- [Selected excerpt]
▼

The same happens for the WORDREADER property of some factories,
making it possible to create a moderately command-line-configurable
FastBufferedReader as WordReader.
- UNICODE_INPUT is now set in SimpleParser.jj, making it possible to
write wild Unicode queries again.
- QueryServlet now forces UTF-8 for output.
- We now distribute the javacc-generated files for easier installation.
- More liberal Velocity template-resolution setup, now documented in
the HttpQueryServer Javadoc.
- The --skips command-line option is gone. --no-skips disable skips
for interleaved indices only. By default, all indices have skips
that use about 2% of the index size.
- Fixed bad integer overflow bug when using large heights.
- New -i option for URLMPHVirtualDocumentResolver, mimicking
the same option in Sux4J's functions.
2.1 -> 2.1.1
- Major fix: the Snowball stemmers would generated empty strings, and
Combine would choke (generating empty indices) on empty strings.
- Removed obsolete PorterStemmerTermProcessor.
2.0.1 -> 2.1
- WARNING: Most utility classes have been moved to dsiutils. Old versions
are still here and deprecated, but you'll have some problems when importing
this version. Always check which version you're using!
- WARNING: TermMap has been replaced by StringMap (in dsiutils). PrefixMap
exists, but the dsiutils signature is completely different from the old one.
- Lots of stemmers coming from Snowball. We actually made some improvements
to the Java Snowball compiler to get this working at a reasonable speed.
- New (somewhat experimental) feature: you can get the terms that caused
an interval to be emitted.
- Sequential scan was not working for high-performance indices if positions
were not read. The problem was evident when combining high-performance indices
specifying -cPOSITIONS:NONE.
- Fixed a couple of NullPointerException in index construction (thanks to
Marko Srdanovic for reporting these bugs).
- Fixed missing call to super.close() in AbstractIndexClusterIndexReader that
was causing spurious warnings.
- Now Query has multiplex on by default.
- Fixed bug in MutableString.subSequence() (thanks to Espen Amble Kolstad
for reporting this bug). MutableString is now in dsiutils.
- New QueryExpander interface for modifying queries between parsing and
actual resolution. It can be used, for instance, to do term expansion.
A simple abstract implementation (AbstractTermExpander) is provided
for term expansion. Also, an implementation that multiplexes terms
over indices (MultiIndexTermExpander) is provided.

▲

- [Data excerpt]
▼

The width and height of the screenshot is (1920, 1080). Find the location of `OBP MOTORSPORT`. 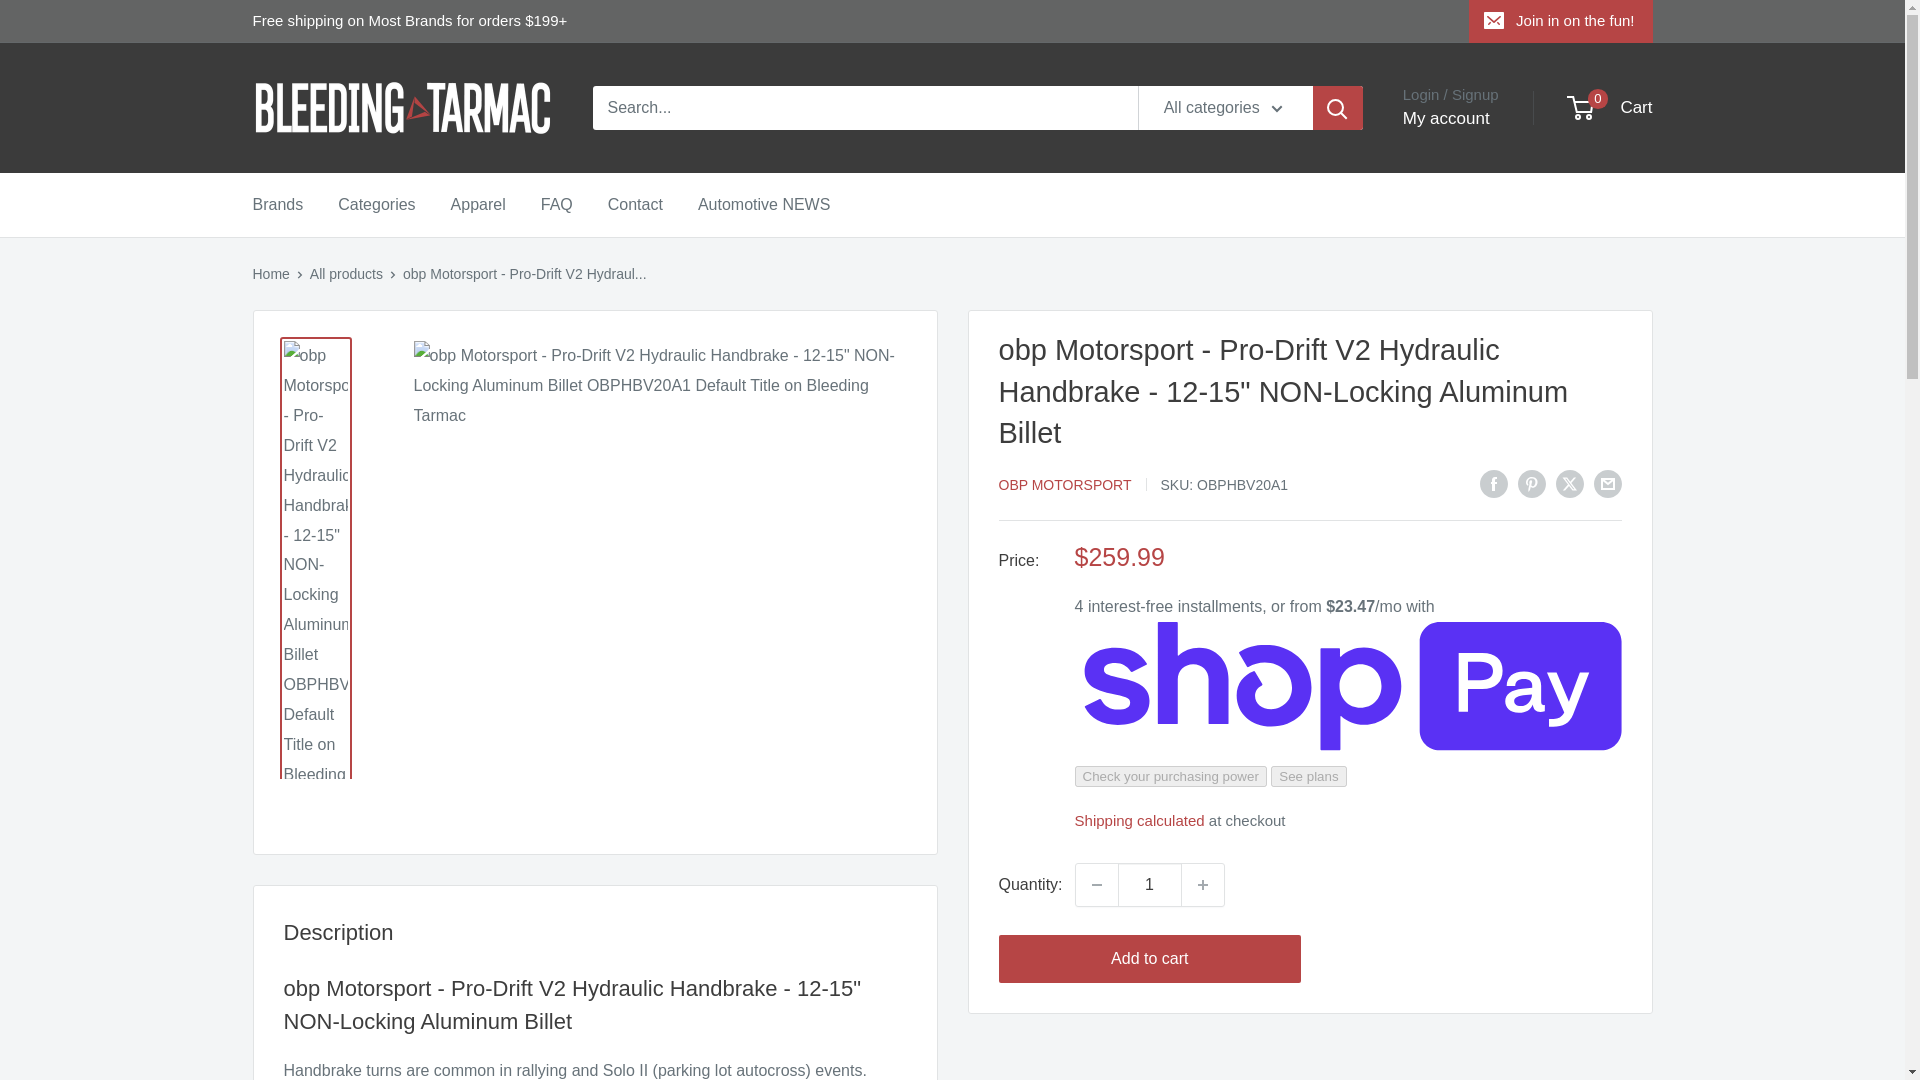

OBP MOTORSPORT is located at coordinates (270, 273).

▲

- [Requirements]
A. According to the changelog, roughly what share of the index size do the default skips use?
B. Extend the changelog by writing the entries that would come next.

- [Results for each task]
A. About 2% of the index size.

B.
- New allLines() method in LineIterator. LineIterator is now in dsiutils.
2.0 -> 2.0.1
- Can you believe that? Fast.leastSignificantBit() under very peculiar
circumstance was returning random data, but apparently this was causing
no warm. I don't wanna know.
- Better memory handling: buffer reallocation logic in index construction
could cause out-of-memory errors. Now we retry a small reallocation after
dumping the content in a temporary file, and record the event so the
Scan process can dump the current batch.
- Fixed old minor bug in Combine: term files and global-counts files were
not closed, leading to bizarre and spurious too-many-open-files errors.
- Fixed derelativisation when using FileSystemItem.
1.1.3 -> 2.0
- METAWARNING: This release has so many changes and so many new features
that we strongly suggest to read carefully all information below
and the manual.
- WARNING: there are performance improvements due to fixed-point
computation of Golomb moduli (yes, it *really* slows down things), but
unfortunately all indices have to be rebuilt.
- WARNING: virtual fields have changed in a completely incompatible
way, and the same happened to AnchorExtractor. This was necessary
to get finally rid of problems with System.identityHashCode()
(see below).
- WARNING: BitStreamIndexIterator will now throw an UnsupportedOperationException
when positions or intervals are retrieved on an index without positions.
Previously, getting positions would have produced the same effect, but
getting intervals would have returned TRUE. This was causing a very confusing
behaviour with ordered AND, consecutivity, etc., as they were returning
false positives.
- WARNING: a great deal of work has gone into making all relevant iterators
fully lazy. Please use DocumentIterator.nextDocument() and
IntervalIterator.nextInterval(), after reading the related Javadoc
documentation. The change has produced significant performance
improvements.
- WARNING: IOExceptions are now rethrown by most index-access methods.
Previously, they would have been catched and wrapped into
RuntimeException, but this behaviour was slightly slowing down methods
called very often like nextDocument().
- WARNING: The old sequential reading methods (e.g., readDocumentPointer())
are no longer available (I guess nobody was using them anyway). They are
replaced by an IndexReader.nextIterator() method that returns an index
iterator on the term after the current one, until exhaustion.
- WARNING: Quanta are now restricted to powers of two.
- Completely new kind of index (high-performance). It uses the Lucene idea
of keeping positions in a separate file, and enriches it with MG4J skip
structures. It is now the default index type.
- Completely rewritten index reading. Now a ruby script generate different
readers for different combination of flags, increasing significantly
performance due to the reduced logic overhead. A generic class is always
available, but for production sites wired index readers are the right
choice. The wired, faster class is fetched automagically by reflection
if available.
- Completely new, memory-adaptive index construction strategy. Just specify
a number of *documents* per batch and let MG4J do the rest. Please read the
Scan class documentation.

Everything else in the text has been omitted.